Treating the proceeding as one for an accounting for the purpose of raising a fund not only to meet the coupons then due, and such as might become due during the litigation, but also to create a fund to retire the bonds at maturity, the chancellor on the 21st of July, 1899 (the cause, having remained on the docket pending certain appeals), referred it to the commissioner, with directions “to ascertain and report the net earnings of the defendant coming to it from or over the said Northern Division since the time of the last earnings reported herein, in report R. E. S. No'. 2. . . . Said net earnings to be ascertained in the same way as in said report.” The report of the commissioner, without reporting any finding as absolute, submitted for the consideration of the court four aspects of the proof: First, on the basis of excluding from operating expenses construction, rents, and taxes, the amount which plaintiffs ought to recover would be $139,961.90; second, upon the basis of construction, rents, and taxes, but deducting at the end of each six months period losses incurred in that period, it should be $128,431.76; third, on the basis of including rents and taxes, but excluding construction, it should be $54,637.21; fourth, including in operating expenses, construction, rents, and taxes, the finding should be for defendant. The chancellor, adopting the last view, dismissed the petition, from which judgment the plaintiffs appealed, and the case is now before us for review.

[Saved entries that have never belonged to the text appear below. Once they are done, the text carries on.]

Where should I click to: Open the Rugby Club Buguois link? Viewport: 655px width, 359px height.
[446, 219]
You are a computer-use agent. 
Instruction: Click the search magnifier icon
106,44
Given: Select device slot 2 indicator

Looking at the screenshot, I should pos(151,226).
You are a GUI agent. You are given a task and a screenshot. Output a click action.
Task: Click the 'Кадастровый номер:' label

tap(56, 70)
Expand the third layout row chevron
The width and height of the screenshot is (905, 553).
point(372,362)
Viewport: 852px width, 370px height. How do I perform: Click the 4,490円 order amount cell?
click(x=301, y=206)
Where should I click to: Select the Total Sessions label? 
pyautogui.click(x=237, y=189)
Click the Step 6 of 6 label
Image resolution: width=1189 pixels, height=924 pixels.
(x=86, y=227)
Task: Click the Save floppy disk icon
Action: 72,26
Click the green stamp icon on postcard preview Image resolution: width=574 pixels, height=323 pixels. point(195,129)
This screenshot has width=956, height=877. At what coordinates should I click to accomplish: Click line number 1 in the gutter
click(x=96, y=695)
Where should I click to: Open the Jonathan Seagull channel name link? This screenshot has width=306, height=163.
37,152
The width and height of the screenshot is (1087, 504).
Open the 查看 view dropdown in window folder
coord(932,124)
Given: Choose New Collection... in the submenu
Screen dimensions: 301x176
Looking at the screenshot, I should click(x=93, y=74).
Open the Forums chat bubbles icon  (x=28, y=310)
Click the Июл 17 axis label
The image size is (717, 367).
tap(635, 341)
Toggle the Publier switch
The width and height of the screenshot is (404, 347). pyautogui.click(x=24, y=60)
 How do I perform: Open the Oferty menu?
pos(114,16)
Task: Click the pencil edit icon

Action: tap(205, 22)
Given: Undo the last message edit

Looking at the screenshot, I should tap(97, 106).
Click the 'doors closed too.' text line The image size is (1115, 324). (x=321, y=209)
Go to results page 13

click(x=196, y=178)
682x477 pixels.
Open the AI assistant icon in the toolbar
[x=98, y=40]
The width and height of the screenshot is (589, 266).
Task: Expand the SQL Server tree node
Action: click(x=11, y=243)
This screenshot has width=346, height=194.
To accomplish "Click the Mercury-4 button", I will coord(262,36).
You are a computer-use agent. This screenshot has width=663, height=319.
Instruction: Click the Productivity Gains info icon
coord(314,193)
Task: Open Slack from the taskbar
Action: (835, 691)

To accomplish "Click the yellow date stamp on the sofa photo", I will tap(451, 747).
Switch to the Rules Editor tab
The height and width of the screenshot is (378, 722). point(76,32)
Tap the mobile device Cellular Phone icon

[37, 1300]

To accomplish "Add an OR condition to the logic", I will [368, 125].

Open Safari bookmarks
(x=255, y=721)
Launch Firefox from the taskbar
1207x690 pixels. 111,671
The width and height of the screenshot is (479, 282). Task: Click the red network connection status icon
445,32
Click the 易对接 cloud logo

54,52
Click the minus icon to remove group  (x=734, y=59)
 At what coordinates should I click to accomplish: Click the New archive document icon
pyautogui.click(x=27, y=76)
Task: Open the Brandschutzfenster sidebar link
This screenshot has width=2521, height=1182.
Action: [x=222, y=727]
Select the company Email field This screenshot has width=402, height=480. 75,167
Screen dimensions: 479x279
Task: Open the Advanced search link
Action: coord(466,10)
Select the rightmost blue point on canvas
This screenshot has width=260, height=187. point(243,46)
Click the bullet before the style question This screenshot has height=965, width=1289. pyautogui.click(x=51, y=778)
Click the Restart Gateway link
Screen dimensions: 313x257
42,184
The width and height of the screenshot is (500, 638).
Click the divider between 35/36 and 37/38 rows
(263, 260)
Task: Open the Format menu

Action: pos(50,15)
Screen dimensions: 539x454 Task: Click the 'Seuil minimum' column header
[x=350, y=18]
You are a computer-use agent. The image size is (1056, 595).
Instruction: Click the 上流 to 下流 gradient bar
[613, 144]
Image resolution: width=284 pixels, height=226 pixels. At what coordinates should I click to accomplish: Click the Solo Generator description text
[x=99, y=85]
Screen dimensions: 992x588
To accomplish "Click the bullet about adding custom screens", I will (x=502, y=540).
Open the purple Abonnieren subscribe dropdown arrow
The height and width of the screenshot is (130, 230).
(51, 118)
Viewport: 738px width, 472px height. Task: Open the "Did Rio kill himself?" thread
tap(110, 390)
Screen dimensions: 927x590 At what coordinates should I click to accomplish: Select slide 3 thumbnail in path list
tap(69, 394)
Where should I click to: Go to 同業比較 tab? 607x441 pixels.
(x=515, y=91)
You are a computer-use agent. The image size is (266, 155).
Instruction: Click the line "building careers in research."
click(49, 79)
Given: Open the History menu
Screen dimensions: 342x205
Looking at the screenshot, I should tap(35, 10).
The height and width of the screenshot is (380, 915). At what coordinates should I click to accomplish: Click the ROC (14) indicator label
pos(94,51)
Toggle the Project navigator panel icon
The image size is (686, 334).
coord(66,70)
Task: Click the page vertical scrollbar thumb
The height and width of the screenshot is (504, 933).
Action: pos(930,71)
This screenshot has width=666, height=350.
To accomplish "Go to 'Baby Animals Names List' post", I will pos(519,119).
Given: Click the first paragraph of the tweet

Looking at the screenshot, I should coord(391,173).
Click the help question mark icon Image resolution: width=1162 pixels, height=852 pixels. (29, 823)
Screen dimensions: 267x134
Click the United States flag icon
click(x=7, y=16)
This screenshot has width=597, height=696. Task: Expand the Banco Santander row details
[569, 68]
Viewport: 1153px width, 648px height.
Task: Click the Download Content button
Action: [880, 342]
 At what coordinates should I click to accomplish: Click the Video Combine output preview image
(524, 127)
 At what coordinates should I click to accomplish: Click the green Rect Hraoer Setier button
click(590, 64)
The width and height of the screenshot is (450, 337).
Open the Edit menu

There is no difference of opinion as to the meaning of the contract. That a fund was to be raised from the net earnings of the appellee road to pay off the coupons, and the bond's themselves, if there was a sufficiency for the purpose, *295stands agreed. What constituted net earnings, and whether there has been such, are the evidential propositions involved in this controversy. The appellee concedes that the net earnings were to be applied, but insists that there can be no recovery in this suit in its present status, because there have been no net earnings, but, if there has been, the action was properly dismissed, for the reason: First. There is no pleading which alleges (1) that for a period subsequent to the 1st of July, 1S90, the net earnings of the Northern Division of the Cumberland & Ohio were insufficient to pay, in W’hole or in part, the coupons; (2) or that all sources of raising money of the Northern Division had proved insufficient; (3) that the net earnings of the Louisville, Cincinnati & Lexington had proved sufficient, and that appellee had collected them and failed to account for them. Second. That all matters now in litigation are res adjudicata. Third. If not res adjudicata, that Schmidt v. L. & N. R. R. Co., 95 Ky., 289, 15 R., 785, 25 S. W., 494, 26 S. W., 547, is to be followed as a precedent, and, under the principles Therein announced, there have been no net earnings. Fourth. No cause of action is stated against the Louisville & Nashville.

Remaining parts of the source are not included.